It isn’t a good thing to have contradictory beliefs. Since I’ve notice what appear to be such beliefs in myself recently, I thought I’d share, both because I guess that there are others out there who also have them, and in the hope that Crooked Timber’s community of readers can tell either that I should discard some of them (on grounds of falsity) or that I’m wrong to think them contradictory. So here goes.
Belief 1: As a keen reader of Paul Krugman, Brad DeLong (yes, really), our own John Quiggin and other left-leaning econobloggers, I believe that most Western economies need a stimulus to growth, that austerity will be counterproductive, and that without growth the debt burden will worsen and the jobs crisis will get deeper.
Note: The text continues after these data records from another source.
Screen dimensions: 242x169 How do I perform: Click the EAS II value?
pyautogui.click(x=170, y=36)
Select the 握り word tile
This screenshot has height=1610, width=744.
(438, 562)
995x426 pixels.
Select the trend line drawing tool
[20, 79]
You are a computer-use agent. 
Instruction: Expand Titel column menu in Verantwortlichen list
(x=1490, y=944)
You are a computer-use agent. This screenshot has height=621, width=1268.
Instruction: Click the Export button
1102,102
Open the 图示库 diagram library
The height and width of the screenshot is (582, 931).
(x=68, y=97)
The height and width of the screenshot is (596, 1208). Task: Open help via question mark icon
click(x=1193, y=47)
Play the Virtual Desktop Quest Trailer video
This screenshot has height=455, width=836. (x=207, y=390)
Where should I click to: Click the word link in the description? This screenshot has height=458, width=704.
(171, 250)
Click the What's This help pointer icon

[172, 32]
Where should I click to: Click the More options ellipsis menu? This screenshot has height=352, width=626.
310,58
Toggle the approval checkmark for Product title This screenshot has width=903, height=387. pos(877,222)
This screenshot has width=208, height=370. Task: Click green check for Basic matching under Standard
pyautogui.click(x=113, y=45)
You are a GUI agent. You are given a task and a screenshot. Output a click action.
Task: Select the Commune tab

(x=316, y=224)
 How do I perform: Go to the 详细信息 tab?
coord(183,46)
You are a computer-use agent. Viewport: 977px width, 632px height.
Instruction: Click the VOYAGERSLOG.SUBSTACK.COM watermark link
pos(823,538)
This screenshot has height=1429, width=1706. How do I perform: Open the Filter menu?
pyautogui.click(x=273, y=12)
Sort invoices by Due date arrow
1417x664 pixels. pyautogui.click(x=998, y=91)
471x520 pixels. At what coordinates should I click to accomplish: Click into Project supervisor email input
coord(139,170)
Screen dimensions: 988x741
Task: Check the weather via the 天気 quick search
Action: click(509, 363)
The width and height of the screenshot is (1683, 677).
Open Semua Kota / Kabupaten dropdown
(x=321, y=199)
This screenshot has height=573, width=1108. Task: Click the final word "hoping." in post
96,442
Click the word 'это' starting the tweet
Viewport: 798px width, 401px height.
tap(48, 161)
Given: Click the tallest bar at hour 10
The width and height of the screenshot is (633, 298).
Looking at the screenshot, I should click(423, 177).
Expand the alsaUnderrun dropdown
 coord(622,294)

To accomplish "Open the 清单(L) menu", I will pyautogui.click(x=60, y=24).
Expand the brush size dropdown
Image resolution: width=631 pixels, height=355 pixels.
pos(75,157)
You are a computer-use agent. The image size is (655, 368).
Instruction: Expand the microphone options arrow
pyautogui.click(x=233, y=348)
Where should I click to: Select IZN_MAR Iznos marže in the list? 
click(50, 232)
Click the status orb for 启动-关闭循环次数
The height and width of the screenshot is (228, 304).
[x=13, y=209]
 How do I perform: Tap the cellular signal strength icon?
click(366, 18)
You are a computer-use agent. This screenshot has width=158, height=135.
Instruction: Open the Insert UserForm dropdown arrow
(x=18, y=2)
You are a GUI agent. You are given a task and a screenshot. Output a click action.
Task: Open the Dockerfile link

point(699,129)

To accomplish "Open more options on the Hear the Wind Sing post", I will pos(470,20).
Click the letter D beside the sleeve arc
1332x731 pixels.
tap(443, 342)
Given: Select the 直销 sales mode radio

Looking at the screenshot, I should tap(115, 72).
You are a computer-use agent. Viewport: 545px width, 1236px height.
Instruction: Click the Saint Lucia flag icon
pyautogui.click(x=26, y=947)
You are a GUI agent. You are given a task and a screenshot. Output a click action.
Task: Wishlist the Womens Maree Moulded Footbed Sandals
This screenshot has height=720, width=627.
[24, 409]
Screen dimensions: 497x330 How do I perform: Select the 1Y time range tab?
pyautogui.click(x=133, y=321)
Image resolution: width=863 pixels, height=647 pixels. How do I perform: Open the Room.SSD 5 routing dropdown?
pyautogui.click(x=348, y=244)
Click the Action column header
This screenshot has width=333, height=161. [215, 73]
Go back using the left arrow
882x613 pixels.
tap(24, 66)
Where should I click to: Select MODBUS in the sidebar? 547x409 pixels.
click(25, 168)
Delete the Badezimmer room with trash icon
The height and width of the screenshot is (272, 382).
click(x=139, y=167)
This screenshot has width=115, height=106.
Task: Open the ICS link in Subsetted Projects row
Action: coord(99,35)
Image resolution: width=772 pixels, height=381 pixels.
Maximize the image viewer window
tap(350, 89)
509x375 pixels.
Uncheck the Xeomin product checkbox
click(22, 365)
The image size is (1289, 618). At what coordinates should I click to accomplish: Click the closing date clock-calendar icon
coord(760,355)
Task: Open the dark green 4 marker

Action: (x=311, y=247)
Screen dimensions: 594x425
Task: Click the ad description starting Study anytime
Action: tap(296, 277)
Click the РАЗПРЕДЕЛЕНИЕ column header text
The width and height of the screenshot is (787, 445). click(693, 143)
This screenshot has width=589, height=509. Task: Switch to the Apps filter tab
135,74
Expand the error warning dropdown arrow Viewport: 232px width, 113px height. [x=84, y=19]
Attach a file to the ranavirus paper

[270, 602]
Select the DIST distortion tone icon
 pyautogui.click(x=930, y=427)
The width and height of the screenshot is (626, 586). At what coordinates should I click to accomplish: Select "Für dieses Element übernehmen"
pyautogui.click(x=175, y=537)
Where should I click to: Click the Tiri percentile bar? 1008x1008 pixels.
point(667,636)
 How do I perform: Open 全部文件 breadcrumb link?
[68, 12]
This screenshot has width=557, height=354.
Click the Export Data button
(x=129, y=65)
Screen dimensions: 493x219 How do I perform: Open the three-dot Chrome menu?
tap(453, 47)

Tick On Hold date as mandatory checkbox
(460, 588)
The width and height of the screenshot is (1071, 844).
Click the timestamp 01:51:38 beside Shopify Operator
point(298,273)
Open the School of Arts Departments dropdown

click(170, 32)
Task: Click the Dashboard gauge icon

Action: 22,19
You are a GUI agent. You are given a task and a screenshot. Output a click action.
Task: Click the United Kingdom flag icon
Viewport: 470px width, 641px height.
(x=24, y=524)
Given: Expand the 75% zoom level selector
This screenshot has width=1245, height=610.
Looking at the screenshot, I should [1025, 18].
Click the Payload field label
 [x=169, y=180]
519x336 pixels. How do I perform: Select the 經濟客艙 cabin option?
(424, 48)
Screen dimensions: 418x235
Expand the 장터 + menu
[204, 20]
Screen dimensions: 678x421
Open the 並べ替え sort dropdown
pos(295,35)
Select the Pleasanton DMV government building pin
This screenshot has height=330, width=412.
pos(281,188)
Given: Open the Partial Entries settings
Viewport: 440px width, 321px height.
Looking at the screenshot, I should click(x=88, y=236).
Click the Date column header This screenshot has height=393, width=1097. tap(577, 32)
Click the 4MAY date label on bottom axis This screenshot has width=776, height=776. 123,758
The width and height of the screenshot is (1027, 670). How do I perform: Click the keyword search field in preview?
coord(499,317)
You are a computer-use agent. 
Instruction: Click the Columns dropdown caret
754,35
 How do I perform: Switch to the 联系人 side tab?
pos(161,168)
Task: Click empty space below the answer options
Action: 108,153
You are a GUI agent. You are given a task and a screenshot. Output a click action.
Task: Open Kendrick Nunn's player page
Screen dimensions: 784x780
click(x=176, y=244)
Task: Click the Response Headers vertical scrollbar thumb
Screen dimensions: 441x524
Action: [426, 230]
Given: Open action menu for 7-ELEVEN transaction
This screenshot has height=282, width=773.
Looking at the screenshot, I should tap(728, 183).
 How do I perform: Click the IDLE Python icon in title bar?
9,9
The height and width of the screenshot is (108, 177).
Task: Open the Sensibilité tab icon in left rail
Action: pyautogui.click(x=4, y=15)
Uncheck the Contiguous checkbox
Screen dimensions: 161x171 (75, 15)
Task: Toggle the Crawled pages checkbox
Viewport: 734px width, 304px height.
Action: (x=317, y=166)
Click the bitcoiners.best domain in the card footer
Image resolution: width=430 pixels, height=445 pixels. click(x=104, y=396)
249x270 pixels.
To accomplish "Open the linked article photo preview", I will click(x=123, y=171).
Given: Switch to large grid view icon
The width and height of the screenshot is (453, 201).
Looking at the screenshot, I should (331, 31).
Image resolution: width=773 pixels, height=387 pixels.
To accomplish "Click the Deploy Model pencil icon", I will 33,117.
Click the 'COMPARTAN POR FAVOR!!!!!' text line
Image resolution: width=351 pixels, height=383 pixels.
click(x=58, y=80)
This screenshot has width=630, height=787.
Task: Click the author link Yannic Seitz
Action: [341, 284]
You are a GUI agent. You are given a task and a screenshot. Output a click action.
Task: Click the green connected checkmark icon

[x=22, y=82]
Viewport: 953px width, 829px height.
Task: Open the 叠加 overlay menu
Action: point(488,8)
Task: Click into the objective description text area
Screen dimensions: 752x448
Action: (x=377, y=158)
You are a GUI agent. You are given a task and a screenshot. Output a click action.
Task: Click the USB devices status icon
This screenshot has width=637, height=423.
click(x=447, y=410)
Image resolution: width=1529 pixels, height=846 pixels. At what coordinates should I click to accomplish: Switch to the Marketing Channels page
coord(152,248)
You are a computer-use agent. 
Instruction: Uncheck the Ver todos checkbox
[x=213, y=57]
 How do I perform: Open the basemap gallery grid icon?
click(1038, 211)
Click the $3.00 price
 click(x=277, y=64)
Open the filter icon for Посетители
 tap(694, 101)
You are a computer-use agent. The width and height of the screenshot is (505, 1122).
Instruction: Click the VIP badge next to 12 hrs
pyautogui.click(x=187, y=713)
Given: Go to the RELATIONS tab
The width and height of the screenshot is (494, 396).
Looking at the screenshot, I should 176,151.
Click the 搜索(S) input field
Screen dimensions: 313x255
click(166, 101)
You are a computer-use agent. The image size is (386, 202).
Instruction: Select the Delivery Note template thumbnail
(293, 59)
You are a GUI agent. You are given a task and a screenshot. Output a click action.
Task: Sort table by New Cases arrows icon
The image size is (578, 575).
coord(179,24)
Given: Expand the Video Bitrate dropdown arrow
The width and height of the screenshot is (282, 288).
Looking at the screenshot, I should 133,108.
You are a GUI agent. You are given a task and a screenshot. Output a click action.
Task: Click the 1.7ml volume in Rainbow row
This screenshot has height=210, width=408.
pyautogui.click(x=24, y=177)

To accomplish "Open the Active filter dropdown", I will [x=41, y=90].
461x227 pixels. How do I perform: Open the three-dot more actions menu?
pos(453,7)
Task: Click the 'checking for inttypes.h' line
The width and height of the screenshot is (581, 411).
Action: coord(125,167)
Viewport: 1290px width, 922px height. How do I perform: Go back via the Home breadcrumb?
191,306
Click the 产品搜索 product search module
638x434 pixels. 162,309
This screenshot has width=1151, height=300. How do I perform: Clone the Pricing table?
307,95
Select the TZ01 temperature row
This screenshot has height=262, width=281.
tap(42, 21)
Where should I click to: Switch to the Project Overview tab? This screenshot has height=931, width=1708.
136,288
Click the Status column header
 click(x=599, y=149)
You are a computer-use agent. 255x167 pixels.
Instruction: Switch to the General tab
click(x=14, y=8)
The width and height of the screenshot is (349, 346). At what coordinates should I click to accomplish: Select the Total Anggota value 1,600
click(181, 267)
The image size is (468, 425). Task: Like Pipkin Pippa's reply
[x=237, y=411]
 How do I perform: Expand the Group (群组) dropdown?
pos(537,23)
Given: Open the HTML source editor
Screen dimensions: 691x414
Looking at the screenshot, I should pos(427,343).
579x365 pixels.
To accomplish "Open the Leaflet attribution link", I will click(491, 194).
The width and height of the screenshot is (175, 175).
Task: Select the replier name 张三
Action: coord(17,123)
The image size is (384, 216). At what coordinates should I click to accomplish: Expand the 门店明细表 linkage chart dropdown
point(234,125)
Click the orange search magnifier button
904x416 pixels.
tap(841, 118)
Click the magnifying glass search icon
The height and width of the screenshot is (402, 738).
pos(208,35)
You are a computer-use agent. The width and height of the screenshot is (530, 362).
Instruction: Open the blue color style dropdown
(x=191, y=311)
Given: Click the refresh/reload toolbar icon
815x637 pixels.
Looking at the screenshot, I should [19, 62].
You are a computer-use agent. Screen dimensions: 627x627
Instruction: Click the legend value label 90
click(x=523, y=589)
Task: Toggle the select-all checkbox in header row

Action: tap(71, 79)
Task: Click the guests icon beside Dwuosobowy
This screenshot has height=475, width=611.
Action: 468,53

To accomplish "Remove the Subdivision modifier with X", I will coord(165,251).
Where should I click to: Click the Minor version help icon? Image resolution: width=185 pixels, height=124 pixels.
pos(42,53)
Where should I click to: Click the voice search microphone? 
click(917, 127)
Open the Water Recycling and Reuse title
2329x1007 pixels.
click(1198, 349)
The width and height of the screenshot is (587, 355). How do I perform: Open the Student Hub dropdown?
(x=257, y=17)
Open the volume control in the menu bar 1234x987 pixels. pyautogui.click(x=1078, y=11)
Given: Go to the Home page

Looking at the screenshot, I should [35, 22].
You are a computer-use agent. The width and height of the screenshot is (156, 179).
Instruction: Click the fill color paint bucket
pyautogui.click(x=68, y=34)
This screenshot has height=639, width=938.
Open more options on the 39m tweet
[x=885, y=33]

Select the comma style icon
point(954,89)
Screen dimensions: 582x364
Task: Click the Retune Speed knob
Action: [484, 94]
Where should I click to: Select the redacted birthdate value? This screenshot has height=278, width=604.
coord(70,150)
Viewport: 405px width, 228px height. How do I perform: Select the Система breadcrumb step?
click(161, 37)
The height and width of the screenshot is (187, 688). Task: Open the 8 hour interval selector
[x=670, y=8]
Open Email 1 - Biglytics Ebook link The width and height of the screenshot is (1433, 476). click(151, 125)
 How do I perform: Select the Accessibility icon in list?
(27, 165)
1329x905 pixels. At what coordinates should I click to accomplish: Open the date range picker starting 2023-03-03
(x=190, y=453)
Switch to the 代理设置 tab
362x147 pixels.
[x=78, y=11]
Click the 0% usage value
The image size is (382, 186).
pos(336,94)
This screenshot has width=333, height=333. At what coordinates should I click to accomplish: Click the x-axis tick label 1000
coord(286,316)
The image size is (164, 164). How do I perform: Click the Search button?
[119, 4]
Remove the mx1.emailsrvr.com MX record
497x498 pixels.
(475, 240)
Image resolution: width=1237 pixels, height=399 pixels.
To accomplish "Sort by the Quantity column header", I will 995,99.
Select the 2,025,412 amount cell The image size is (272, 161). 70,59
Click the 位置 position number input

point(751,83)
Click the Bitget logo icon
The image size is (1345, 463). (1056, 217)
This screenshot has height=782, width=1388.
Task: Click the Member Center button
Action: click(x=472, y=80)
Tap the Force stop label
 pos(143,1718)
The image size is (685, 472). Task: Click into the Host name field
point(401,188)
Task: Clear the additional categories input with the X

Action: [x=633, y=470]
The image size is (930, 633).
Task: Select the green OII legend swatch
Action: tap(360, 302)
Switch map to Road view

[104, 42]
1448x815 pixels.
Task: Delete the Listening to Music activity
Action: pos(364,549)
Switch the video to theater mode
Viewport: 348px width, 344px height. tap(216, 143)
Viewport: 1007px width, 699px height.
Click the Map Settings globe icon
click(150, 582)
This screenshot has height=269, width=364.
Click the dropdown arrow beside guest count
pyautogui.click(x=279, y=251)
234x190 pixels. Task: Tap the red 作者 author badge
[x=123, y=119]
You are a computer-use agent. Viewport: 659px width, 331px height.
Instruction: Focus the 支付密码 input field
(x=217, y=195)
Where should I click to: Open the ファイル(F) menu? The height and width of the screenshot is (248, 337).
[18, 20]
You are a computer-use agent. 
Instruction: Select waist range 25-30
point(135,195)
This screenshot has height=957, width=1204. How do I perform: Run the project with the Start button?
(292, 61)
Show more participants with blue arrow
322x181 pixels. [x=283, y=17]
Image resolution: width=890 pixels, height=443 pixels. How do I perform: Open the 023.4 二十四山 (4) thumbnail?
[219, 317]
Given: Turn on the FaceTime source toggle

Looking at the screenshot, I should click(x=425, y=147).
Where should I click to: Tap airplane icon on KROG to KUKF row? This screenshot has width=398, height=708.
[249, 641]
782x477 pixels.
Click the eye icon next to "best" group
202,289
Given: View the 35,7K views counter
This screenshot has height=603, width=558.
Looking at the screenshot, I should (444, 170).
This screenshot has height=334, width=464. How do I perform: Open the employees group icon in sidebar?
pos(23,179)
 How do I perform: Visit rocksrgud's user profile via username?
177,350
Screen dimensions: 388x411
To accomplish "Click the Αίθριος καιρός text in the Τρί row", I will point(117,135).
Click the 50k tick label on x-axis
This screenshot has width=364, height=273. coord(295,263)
Belief 2: As someone concerned about the environment, I believe that growth, as most people understand it, is unsustainable at anything like recent rates. Sure, more efficient technologies can reduce the environmental impacts of each unit of consumption, but unless we halt or limit growth severely, we’ll continue to do serious damage. There are some possibilities for switching to less damaging technologies or changing consumption patterns away from goods whose production causes serious damage, but the transition times are likely to be long and the environmental crisis is urgent.
Belief 3: Some parts of the world are just too poor to eschew growth. People in those parts of the world need more stuff just to lift them out of absolute poverty. It is morally urgent to lift everyone above the threshold where they can live decent lives. If anyone should get to grow their consumption absolutely, it needs to be those people, not us.
Belief 4: The relative (and sometimes absolute) poverty that some citizens of wealthy countries suffer from is abhorrent, and is inconsistent with the status equality that ought to hold among fellow-citizens of democratic nations. We ought to lift those people out of poverty.
If I were to attempt a reconciliation, I’d say that this suggests zero or negative growth in material consumption for the wealthier countries but a massive programme of wealth redistribution among citizens at something like the current level of national income, coupled with a commitment to channel further technological progress into (a) more free time (and some job sharing) or a shift in the mix of activity towards non-damaging services, like education (b) switching to green technologies© assistance to other nations below the poverty threshold. All of those things need mechanisms of course if they’re to happen—and I’m a bit light on those if I’m honest, outside of the obvious tax-and-transfer. What we don’t need is more in the way of “incentives” to already-rich supposed “wealth creators” and the like. What we certainly don’t need is a strategy that purports to assist the worst off in the wealthiest countries by boosting economic activity without regard to the type of activity it is, in the hope that this gives people jobs and, you know, rising tides, trickling down and all that rigmarole. The trouble is that Belief 1, which I instinctively get behind when listening to the austerity-mongers, is basically the same old tune that the right-wing of social democracy has been humming all these years. It is just about the only thing that will fly for the left politically in a time of fear, joblessness and falling living standards, but it seems particularly hard to hold onto if you take Belief 2 seriously.